All subjects were made to sit for at least 20 mins in the examination room before any measurement was taken. All parameters were assessed at baseline, first week, and then for every 4 weeks up to 12 weeks.

Statistical analysis

Response for all analysis was represented as a change from baseline, which is calculated as follows:

CFB=Week(i)Baseline

where i = week 1, week 4, week 8, week 12.
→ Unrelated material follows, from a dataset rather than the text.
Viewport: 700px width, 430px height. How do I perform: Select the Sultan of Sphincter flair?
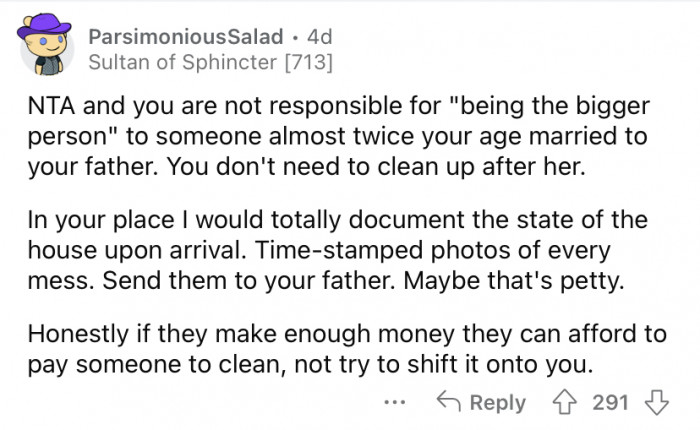(x=183, y=62)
Before analysis of treatment effects, a baseline balance across the treatments was conducted, considering the subject as a random effect. Then, normality assumption was tested, and if data were normal, parametric tests (one sample, t‐test/ Paired t‐test as appropriate) were performed. Otherwise, as appropriate, corresponding non‐parametric methods (Wilcoxon signed rank, Pratt–Lehmann / Mann–Whitney (Wilcoxon rank rum)) were applied. All statistical analyses were carried out at a 5% level of significance. All data were analyzed using SAS (version 9.3 SAS Institute INC, USA) and represented as a change from baseline (CFB) means ± standard error (SE).

RESULTS AND DISCUSSION

The amount and distribution of melanin are key determinants of skin colour. Melanin plays a major role in protecting the skin from the sun's radiation. However, abnormal accumulation of melanin is associated with hyper‐pigmentary conditions, including melasma, freckles, and senile lentigines [11]. Tyrosinase enzyme plays a key role in the production of melanin, and many tyrosinase inhibitors have been reported and used by various cosmetic and pharmaceutical industries as skin brightening agents [12]. The commonly used compounds in this class include hydroquinone, arbutin, kojic acid, thiols, and resorcinol. Amongst resorcinols, 4‐BR and 4‐PER are primary cosmetic ingredients that are under focus for efficacy and safety for skin brightening [13, 14]. Another alkyl resorcinol, 4‐ hexylresorcinol (4‐HR), has also been shown to reduce the appearance of fine lines, wrinkles, and hyper‐pigmentation [6, 8].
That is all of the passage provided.